Present and future writers and publishers should be paying attention to Smashwords right now. The traditional publishing industry is imploding before our eyes and business models like Smashwords stand poised to take advantage of the exploding demand for digital ebooks. We’re proud to be able to announce that the barbarians are at the gate and the keepers stand a good chance of being flattened if they don’t adapt or stand aside.
For too many years, a few monolithic publishing houses have kept a tight grip on which books ultimately appear in print. If your writing didn’t happen to fit their preconceived notion of what a bestseller was, tough luck, you weren’t going to get a sniff at a contract with a nice advance. Much like today’s creative snore fest of offerings from Hollywood, New York publishers had built their ship of profit upon a business model that never anticipated the speed and power with which the Internet would penetrate their fortress.
With more and more self-published authors releasing digital versions of their books via the Smashwords platform, which formats for Kindle, Nook and many others, plus pays a very nice royalty percentage (60 to 85%), and a whole other group choosing to inexpensively publish hard copy versions via places like Lulu and Booklocker, independent self publishing is fast becoming a potential way to earn more money than all but the top traditionally published authors, names like JK Rowling and Stephen King.
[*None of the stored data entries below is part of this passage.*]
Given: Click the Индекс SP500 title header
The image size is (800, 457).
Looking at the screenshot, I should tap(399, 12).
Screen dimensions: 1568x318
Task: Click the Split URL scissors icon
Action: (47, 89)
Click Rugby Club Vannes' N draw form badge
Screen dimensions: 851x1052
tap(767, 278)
But does Smashwords work? As with any endeavor, your mileage may vary but it seems to be working out quite nicely for author Brian Pratt, who received unanimous rejections from “real” publishers across the country but found a market for his fast-paced fantasy novels on Smashwords. From a first quarterly royalty payment of $7.82, Pratt is set to make $100,000 from Smashwords in 2011 and toss in at least that much on projected sales at Amazon. That’s a pretty serious vote of confidence from the people that matter, the buying public. And Platt’s not an anomaly. Names like Seth Godin, JA Konrath and others are making a killing in those bold new world of bookselling.
Is it easy? Of course not. You still have to write a great book before someone will buy it but no longer will your masterpiece be denied entrance to the arena of public consumption just because a snooty NYC editor thought it wasn’t good enough.